Buttigieg has five fundraising events in San Francisco and the Silicon Valley area, media reports show, with most of the events expected to net the young presidential candidate thousands of dollars. He intends on hitting up money from the biggest tycoons that the Bay Area has to offer.

He’s visiting the area on Friday for a fundraiser hosted by an executive from LiveRamp, a technology and data company based in San Francisco, and later in the day the 37-year-old Democrat will meet Michelle Sandberg, the sister of Facebook’s Sheryl Sandberg, for another fundraiser. Quora co-founder and former Facebook engineer Charlie Cheever will also be attending the soiree.

Buttigieg has also made a good impression with Facebook alum. “You have all these people who have spent years cultivating Silicon Valley, but yet clearly Pete is on fire,” Joe Green, an early Facebook adviser and mutual friend of CEO Mark Zuckerberg, told Vox Tuesday. “Somebody who has not been on the national fundraising circuit has really taken off.”

He’s raked in roughly $330,000 in itemized contributions from San Francisco in the first quarter of 2019, meaning 13 percent of his cash has come from that area, according to Vox. Buttigieg has crafted a more nuanced position on Facebook and others even as Sens. Elizabeth Warren of Massachusetts and other prominent Democrats are pushing and prodding the Federal Trade Commission to break up big tech.

Sens. Amy Klobuchar of Minnesota and Bernie Sanders of Vermont are also running on stinging Facebook. Both Democratic lawmakers are running against President Donald Trump in 2020 and are hoping to use antipathy against big tech to fortify their campaigns. Klobuchar made pledges to enact privacy laws and Sanders, for his part, complains about Amazon’s living wage.

Warren proposed in March a plan to impose new rules on tech companies with $25 billion or more in annual ad revenue, forcing Amazon and Google to dramatically reduce their hold on online commerce. Her plan, which effectively seeks to splinter social media companies, would also aim to curtail mergers between companies like Facebook’s acquisition of Instagram and WhatsApp.
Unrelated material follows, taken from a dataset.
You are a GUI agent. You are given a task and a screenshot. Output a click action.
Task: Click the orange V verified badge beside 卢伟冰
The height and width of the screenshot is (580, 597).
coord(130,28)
But Buttigieg is stamping down the harsh rhetoric, even if he’s flirted with the idea of imposing more burdensome rules on the industry.

“I think he’s taking those responsibilities seriously,” Buttigieg said about Zuckerberg during an interview on NPR in January. “But I think he’s also confronted — and every one of these big companies — with the reality that their corporate policy decisions are now public policy decisions. And I don’t know if he’s fully been able to master that, and I don’t know that anybody in the sector has.”